Re: [Bug-wget] GSoC15: Speed up Wget's Download Mechanism
Hi Hubert, congrats for being selected for GSOC ! Here is a researchers report about testing TFO. https://reproducingnetworkresearch.wordpress.com/2014/06/03/cs244-14-tcp-fast-open-2/ Some additional thoughts: - TFO won't work with HTTPS as long as the used SSL library does not support TFO. - Servers might not be ready to detect network-doubled SYN packets. No problem with GET (well, there might be corner cases or misconfigurations), but might be a general problem with POST. - I am not aware how to (programmatically) detect TFO on the (test) server side. Maybe there is a way via /proc file system. Maybe a question for the kernel mailing list !? - I recently made a patch for torify/torsocks to catch sendto(). It was accepted, but I am not sure if they made a new release already. At least on not-up-to-date systems, TFO would leak (circumvent tor network). We should keep this in mind for documentation. - Because of these point, TFO should not be enabled by default. TFO is an interesting technology. RTT is an issue that becomes more relevant with faster servers and faster networks. Even with the speed of light, you have a RTT of ~130ms from one side of the world to the other. 20.000km back and forth. TFO is part of the answer :-) Have fun ! Tim On Wednesday 29 April 2015 10:02:48 Hubert Tarasiuk wrote: Hello developers, My proposal for *Speed up Wget's Download Mechanism* has been accepted by the mentors! There are two tasks to be done there: - conditional GET requests (if-modified-since) (RFC7232) - TCP Fast Open (RFC7413) A summarized version of my proposal is available: http://pliki.h.trsk.org/gsoc/wget_public.pdf IMHO it is quite obvious how the first feature should be implemented in Wget. However, there is some more moving around needed to use TFO. I have proposed two possible ways in the above PDF. Perhaps you can express your opinion about the approaches, or you have another idea for accomplishing it? Another issue I am thinking about is how to test the TFO feature. I am not very familiar with network API in Python, but my first idea would be to count the TCP segments sent and received and/or to check that the first packet (with SYN flag) contains data (the request). What do you think? I will be thankful for any other suggestions, as well. Have a good day, Hubert signature.asc Description: This is a digitally signed message part.

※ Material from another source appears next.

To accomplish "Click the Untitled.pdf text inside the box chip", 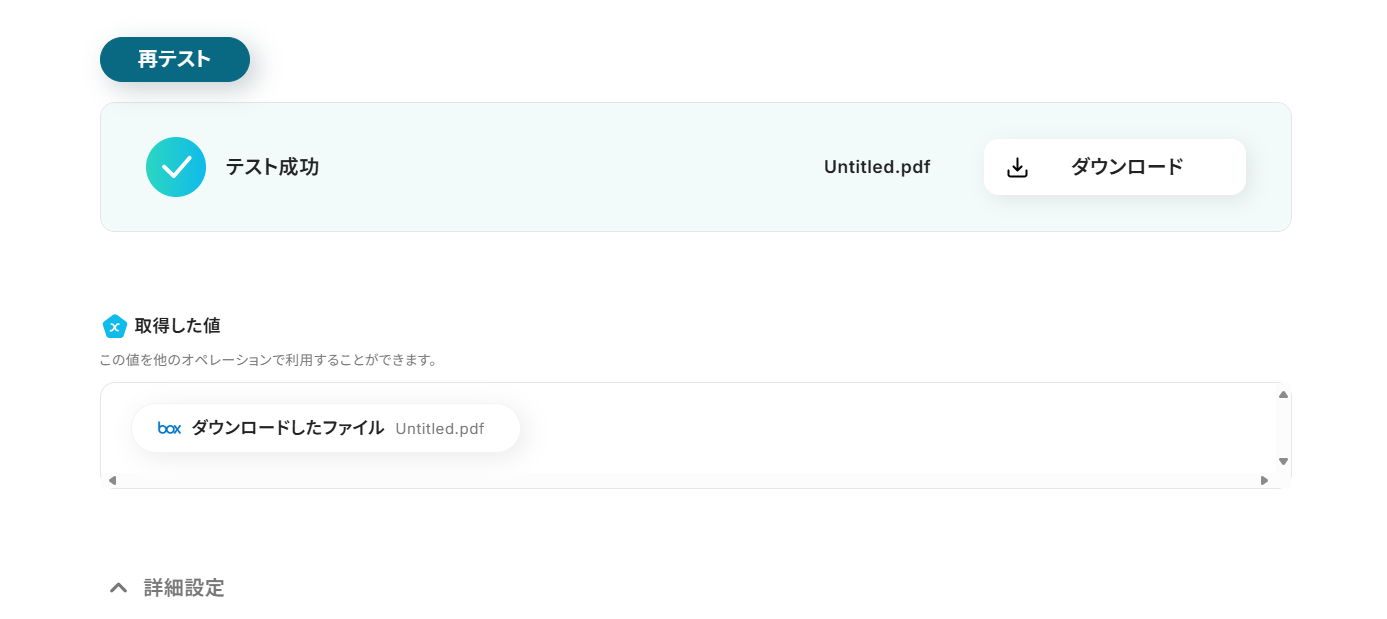I will click(440, 429).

Re: [Bug-wget] GSoC15: Speed up Wget's Download Mechanism
On Thursday 30 April 2015 13:35:06 Gisle Vanem wrote: Tim Ruehsen wrote: Some additional thoughts: - TFO won't work with HTTPS as long as the used SSL library does not support TFO. Isn't SSL in Wget already rather slow? Due to the way SSL_Read() is called in a SIGALRM-handler or separate Win32-thread for all (?) HTTPS reads. 'run_with_timeout()' seems to waste 1000s of good cycles per SSL-read (at least on Win32). Couldn't perhaps this be improved to do use a priori pool of e.g. 10 alarm-handlers or threads? Just my 0.02. Hi Gisle, this is a bit OT here. Maybe you open up another thread or a bug report ? There are not too many Windows developers around here. You are one of them and you have the knowledge to write a patch. I likely will be welcome if the improvement is either in code or measurable download time. BTW, 1000 cycles on a GHz CPU is 1 micro second. How much does it influence the overall download duration for your use case ? How often is SSL_Read called in a real life use-case (e.g. downloading 1GB on a 2/10/50/100 mbps connection). Regards, Tim
Re: [Bug-wget] GSoC15: Speed up Wget's Download Mechanism
Tim Ruehsen wrote: Some additional thoughts: - TFO won't work with HTTPS as long as the used SSL library does not support TFO. Isn't SSL in Wget already rather slow? Due to the way SSL_Read() is called in a SIGALRM-handler or separate Win32-thread for all (?) HTTPS reads. 'run_with_timeout()' seems to waste 1000s of good cycles per SSL-read (at least on Win32). Couldn't perhaps this be improved to do use a priori pool of e.g. 10 alarm-handlers or threads? Just my 0.02. -- --gv
Re: [Bug-wget] GSoC15: Speed up Wget's Download Mechanism
Also a pretty good view on TFO that I just stumbled upon: https://bradleyf.id.au/nix/shaving-your-rtt-wth-tfo/ Regards, Tim signature.asc Description: This is a digitally signed message part.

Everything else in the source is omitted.